1. Numbers (numerals: Duodecimal System)

1-4-5. Duodecimal is another system of numerals in which the base is twelve. Compared to 10, 12 has more factors so it can be divided more easily, besides it can be counted by fingers: excluding thumb, we have four fingers, each is divided into 3 parts or consists of 3 finger bones; so we can count up to 12. We can use the thumb moving over other fingers to count the amount.

We need to define two symbols for ten and eleven. Either A and B, or T and E is used to represent ten and eleven accordingly. Furthermore, a rotated 2 (ᘔ) and a reversed 3 (Ɛ) are proposed by Sir Isaac Pitman as symbols for ten and eleven respectively.

Duodecimal is also called dozenal system. That’s why we have a pack of dozen or half dozen products especially drinks. Now we can see why 13 is considered as an unlucky number. The 13^th product, let’s say can of drink, can ruin the divisibility of 12, moreover 13 is a prime number (it doesn’t have any factors but 1 and itself) which will be discussed later. So imagine you wanted to share 12 cans of drink between six friends, and now you had 13 cans, what would you do? Then the mythologies have amplified the unlucky power of 13.

That’s also why the words eleven and twelve are different from teen numbers. They stemmed from the Deutsche words elf and zwölf respectively.
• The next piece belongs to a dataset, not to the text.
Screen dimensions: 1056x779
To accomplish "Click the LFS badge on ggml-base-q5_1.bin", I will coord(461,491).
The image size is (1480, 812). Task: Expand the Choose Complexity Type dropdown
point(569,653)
In order to compare different numeral systems, we need to know the fractions and index form (that’s why I try to introduce them briefly), therefore, all different bases will be discussed elaborately after the history of numerals will have been discussed up to Hindu-Arabic numerals that we use these days. We will try to develop all arithmetic operations based on different bases, then we can compare their efficiency and drawbacks.

1. Numbers (numerals: Roman numerals)

1-4-4. I've deliberately avoided to define the base-system since index form is the pre-requisite and I had planned to explore mathematics step by step and to build the new concepts upon the pre-requisites. I’d planned that after developing the index form, I could get back to numbers and discuss base-system with a new perspective. I, however, found it almost impossible to go through Roman numeral and compare in to Egyptian numerals without a precise definition of the base. So I have to rely on the knowledge of my readers about exponent and index form which I’m certain of, then I can move forward. Chronologically speaking, Egyptians and Romans were aware of the base, so we just study it using Hindu-Arabic numerals which we presently use.
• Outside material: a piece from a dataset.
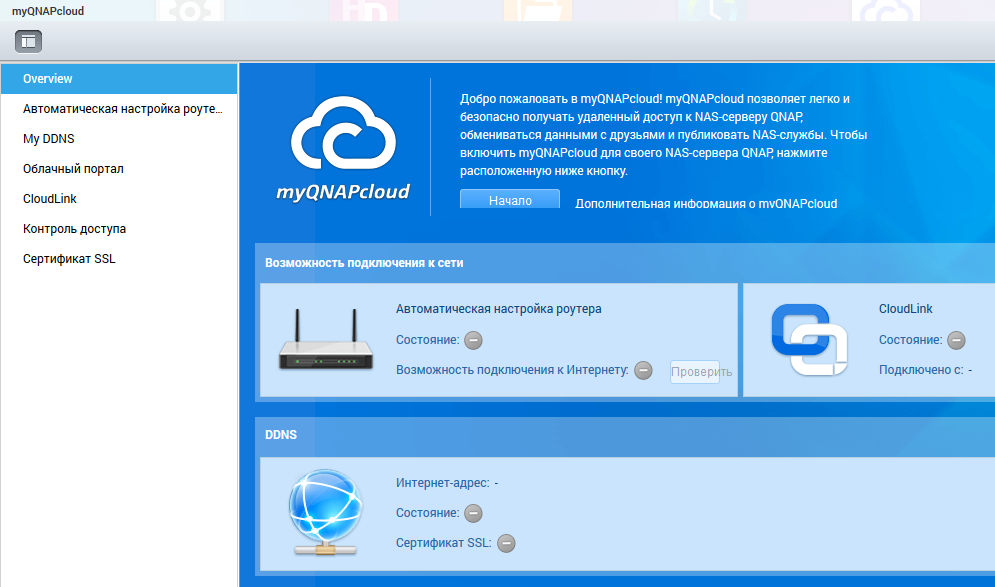Select Overview in the sidebar
The height and width of the screenshot is (587, 995).
click(48, 79)
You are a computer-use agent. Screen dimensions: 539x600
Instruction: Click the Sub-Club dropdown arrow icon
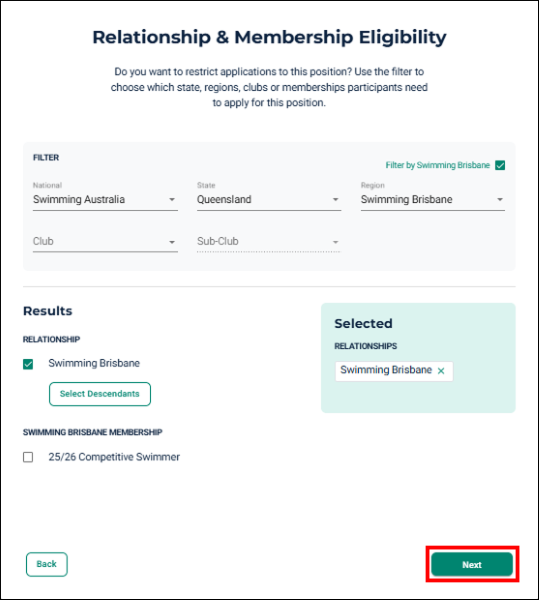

In a nutshell, since it’s going to be discussed thoroughly, the base-system is grouping numbers according to the progressive powers of the base. For instance Egyptian numerals follow the base system because they group objects based on 10, then 10 groups of 10s which is a hundred; 10 groups of 100s which is a thousand and so on. Tally mark numerals, on the other side, doesn't have such property because the grouping is limited to 5. We could say that it’d follow the base system if they grouped 5 bundles of 5; then 5 bundles of 25 and so on; but the base doesn't develop progressively.
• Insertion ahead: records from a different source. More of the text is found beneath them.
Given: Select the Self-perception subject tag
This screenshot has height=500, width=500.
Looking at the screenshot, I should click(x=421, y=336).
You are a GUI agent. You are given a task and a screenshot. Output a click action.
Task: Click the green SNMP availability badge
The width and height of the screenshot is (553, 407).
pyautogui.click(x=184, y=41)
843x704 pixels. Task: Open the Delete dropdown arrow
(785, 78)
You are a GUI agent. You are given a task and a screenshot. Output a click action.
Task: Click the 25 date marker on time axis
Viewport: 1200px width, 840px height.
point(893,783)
Romans developed their numerals based on Tally marks. However, they used five and ten to group numbers. The other difference was using alphabetic letters to represent numbers and they developed it to 1000 in the first place. Here are the letters Romans used to write their numbers.

Symbol	Value
I	1
V	5
X	10
L	50
C	100
D	500
M	1000

In order to simplify the symbols, Romans found out that they can define new numbers by changing the position of digits which can be considered one of the first attempts to come up with the place-value or positional notation. VI represents 6 while IV represents 4. LX is 60 but XL is 40.

So 1974 in Roman numeral is written MCMLXXIV.

The last thing needs to be mentioned about Roman numeral is writing 5000 and larger quantities. They drew a bar on top of a letter to represent 1000 units of the value. So x̄ means 10000.

In conclusion, though working with Roman numerals, to some extent, is easier than Egyptian numerals or Tally marks, calculation with it is still a hardship which normally arises through multiplication and division. There’s still a need to ameliorate the numerals.